10 Dark Harry Potter Scenes That Were Excluded From The Films
Some scenes were just too dark to be seen on the big screen...
No matter if a fan of the books, movies or both, fans around the world have witnessed the Boy Who Lived save the entire wizarding world from the evil Lord Voldemort.
And while there were some scenes in the movies that will forever emotionally scar us for life (Cedric Diggory’s death, Hermione’s torture at Malfoy Manner, giant spiders, etc.), there are some dark scenes from the books that didn’t make it to the big screen.
Some could argue that these scenes were left out because of run time or they didn’t make sense to be added but Harry Potter films – especially the first four - were mainly catered towards a younger audience, which leads us to believe that some of these scenes may have been too dark to make it into the movies.
It’s evident that as the Harry Potter films went on, the overall theme of a movie would be darker than its predecessor (especially the jump from Goblet of Fire to Order of the Phoenix) but there are still scenes that even the older audience may find too intense to watch.
Here, we’ve ranked the 10 darkest Harry Potter scenes that were excluded from the films.
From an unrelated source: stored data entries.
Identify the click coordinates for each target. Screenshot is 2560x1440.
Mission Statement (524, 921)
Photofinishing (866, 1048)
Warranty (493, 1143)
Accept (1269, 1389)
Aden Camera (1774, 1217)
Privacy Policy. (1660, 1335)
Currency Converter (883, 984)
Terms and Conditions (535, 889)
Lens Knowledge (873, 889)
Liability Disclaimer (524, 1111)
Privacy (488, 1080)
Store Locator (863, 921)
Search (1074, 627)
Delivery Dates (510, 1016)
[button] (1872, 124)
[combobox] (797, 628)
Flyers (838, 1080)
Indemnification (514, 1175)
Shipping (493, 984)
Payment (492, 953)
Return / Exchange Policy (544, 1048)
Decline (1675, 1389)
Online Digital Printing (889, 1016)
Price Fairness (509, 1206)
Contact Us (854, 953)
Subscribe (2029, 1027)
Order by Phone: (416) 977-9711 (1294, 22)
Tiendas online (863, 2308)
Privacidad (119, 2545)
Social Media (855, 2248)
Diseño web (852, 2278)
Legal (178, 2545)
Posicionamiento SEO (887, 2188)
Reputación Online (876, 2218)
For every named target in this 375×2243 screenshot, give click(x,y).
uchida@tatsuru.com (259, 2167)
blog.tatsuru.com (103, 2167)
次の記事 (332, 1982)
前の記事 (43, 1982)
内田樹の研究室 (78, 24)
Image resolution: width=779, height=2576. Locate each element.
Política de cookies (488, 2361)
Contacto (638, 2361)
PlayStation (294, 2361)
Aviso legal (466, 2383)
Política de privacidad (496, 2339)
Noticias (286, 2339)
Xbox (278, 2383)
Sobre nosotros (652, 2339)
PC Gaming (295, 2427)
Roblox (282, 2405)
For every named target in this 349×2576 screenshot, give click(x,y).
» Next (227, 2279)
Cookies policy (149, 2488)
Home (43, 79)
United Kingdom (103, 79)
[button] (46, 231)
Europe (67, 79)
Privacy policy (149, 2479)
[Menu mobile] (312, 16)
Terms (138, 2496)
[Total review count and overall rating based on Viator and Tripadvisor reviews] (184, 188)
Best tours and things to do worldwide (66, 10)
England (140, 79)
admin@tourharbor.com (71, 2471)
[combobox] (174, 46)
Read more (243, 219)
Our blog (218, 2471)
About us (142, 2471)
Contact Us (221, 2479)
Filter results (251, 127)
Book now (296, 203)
10. Harry's Constant Abuse From The Dursleys
After Harry’s parents were murdered by Voldemort, he was forced to live with his abusive relatives throughout his years of attending Hogwarts. While the films show the Dursleys hatred towards Harry and they treat him poorly, they don’t show as much as the books do.
In many ways, the Dursleys were neglectful and abusive towards Harry by forcing him to sleep in a cupboard under the stairs, locking him in his room (only letting him out to use the bathroom) with little to no food for days and being verbally abusive towards him.
Uncle Vernon and Aunt Petunia have both tried to physically abuse Harry. In the Order of the Phoenix, Vernon attempts to strangle Potter after he thinks he's done magic, and, in the Chamber of Secrets, Petunia tries to hit Harry in the head with a frying pan, which the wizard luckily dodged.
The Dursleys also abandoned Harry at Kings Cross Station when he was 11 years old after they thought Harry had been lied to about the Hogwarts Express because platform 9 ¾ didn’t exist.
On top of all this, the Dursleys were emotionally neglectful, by always treating Harry as a slave, forgetting his birthday, showing no interest in his wellbeing and letting their own son openly bully him (many fans theorise Vernon and Petunia encouraged the bullying).
It’s no wonder why Harry grew up to have anger issues later on in his life.